Dear America,
Over the past week or two, the Indiana statute putatively intended to solidify religious freedom in Indiana as if the U.S. Constitution doesn't apply there has garnered almost universal attention among the media, and of course, Indiana's governor, Mike Pence, has been the poster boy for his state's misguided legislation. I say misguided for several reasons, but I'll get to them after I say my piece about Mike Pence. He is the silver haired former Republican congressman from Indiana who said when asked whether he was going to run for president in 2012 that he and his family were going to "pray about it" over the following weekend. Apparently God dropped everything and presided over their deliberations, which led to their paterfamilias running for governor instead. In Pence's mind, what he does in his political career is a function of afflatus rather than political ambition, which runs parallel to his belief that his pontifications of righteousness, presumptuousness and sanctimony are tantamount to piety. Pence is the embodiment of the either self-deluded or hypocritical motivations of a despicable contingent of the members of a segment of our population that describes itself as "evangelical." According to Webster's New World Dictionary, evangelical means "in, of, or according to the Gospels or the teaching of the New Testament." There are two phrases in that definition that are the quintessence of evangelism: the Gospels and the New Testament. They are quintessential because they define the creed's etiology very simply and very specifically. It derives solely from the descriptions of the life, death, resurrection and the words of Jesus Christ as depicted in the Gospels, that is in the first four books of the New Testament...you know, Matthew, Mark, Luke and John. But the vast majority of people who seem to understand that the Gospels don't imprecate against sinners but rather adjure tolerance and forgiveness even of sinners--as in let he who is without sin cast the first stone and do unto others as you would have them do unto you--and who thus characterize themselves as evangelicals are not people like Mike Pence.

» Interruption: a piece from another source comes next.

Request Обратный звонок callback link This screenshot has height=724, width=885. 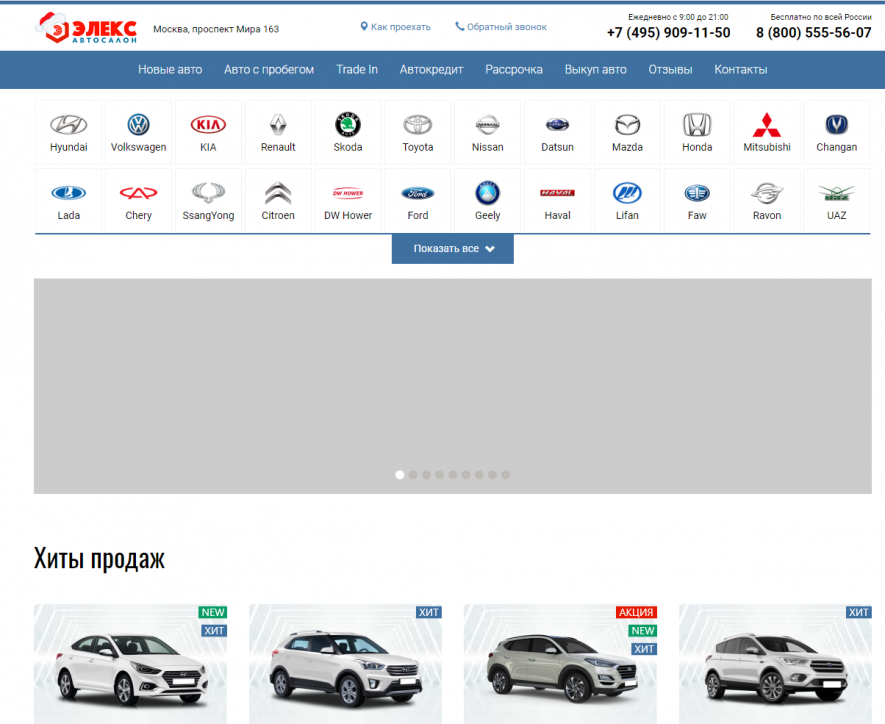(501, 27)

Pence proved that on national television. When confronted with the discrimination argument against the ostensible freedom of religion statute that had just passed in his state's legislature and been signed into law by him, Pence couldn't bring himself to say outright that the law would not, and was not intended to, bar homosexuals from receiving public accommodations and services like bakeries and photography studios if the purveyors of such so choose. And thus, he made it clear that the intention of the law was indeed precisely what he subsequently claimed to eschew...things like exclusion from public accommodations and the Hobby Lobby case's nullification of the Affordable Care Act's mandate that birth control be provided under health insurance policies, at least as it applied to closely held corporations. Pence is a bigot, at least on the sexual preference issue and the broader issue of whether fundamentalist doctrine should prevail over secular humanism. I knew someone in college who used to call people like Pence "Christers." It is pejorative in its way, but not in the same way in which "nigger," "yid," "kike," "wop,""queer" and "faggot" are. Rather, it connotes the kind of self-righteousness and peremptory values that pass for legitimate religiosity among people like Pence...the kind of people who would never use such epithets, but whose thoughts and feelings reflect them. If anyone ever deserved the epithet Christer, it would be Pence. In my opinion, if God really advises people about politics, I am confident that he will advise voters not to vote for Pence...for any office.

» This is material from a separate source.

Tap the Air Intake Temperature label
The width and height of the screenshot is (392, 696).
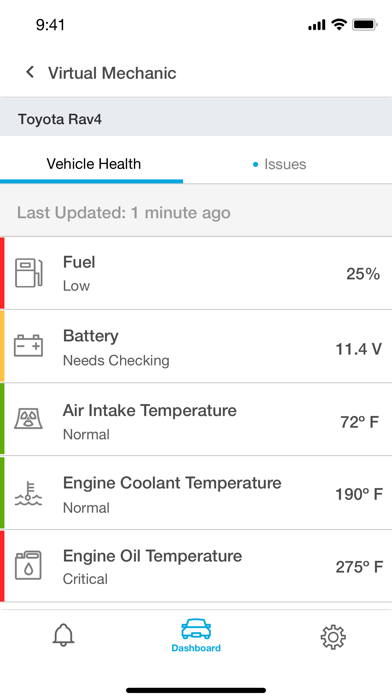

But setting Pence aside, the rationale for the Indiana law, and for all of the other 19 or 20 state laws that it emulates, is a reflection of the kind of values that Mike Pence and the Republican majority in Indiana's state legislature embrace. The reason I can say that with such certainty is that our federal constitution was amended in 1865 to include the 14th amendment, which incorporates all of the ten amendments in the Bill of Rights and applies those mandates against abuse of power not just by the federal government but by all of the governments of all of the states as well. That means that the first amendment's proscription of laws "respecting an establishment of religion, or prohibiting the free exercise thereof" and a federal statutory codification of those first amendment principles passed during the Clinton administration do exactly what Pence and his cohorts say they were intending to do, thus obviating any such action in Indiana, Arkansas, Arizona or any other state. Those 19 or 20 state statutes were nothing better than thinly veiled attempts to circumvent the strictures imposed by our founding principles as embodied in their seminal documents and the 14th amendment to thus defeat individual liberty rather than protect it. If such were not the case, the amendment of Indiana's statute to prevent anyone from invoking it as a defense to a discrimination case brought in court would not be necessary. Texas included such a provision in its parallel legislation, so the Indiana legislature surely knew that it was necessary to avoid any confusion if confusion isn't what they were inviting.
I suppose that Pence and his like minded compatriots have the right to do what they did, but they should have the courage to call it what it was before they fixed it. You can call segregation whatever you like, but what's in a name. Tyranny by any other name smells just as vile.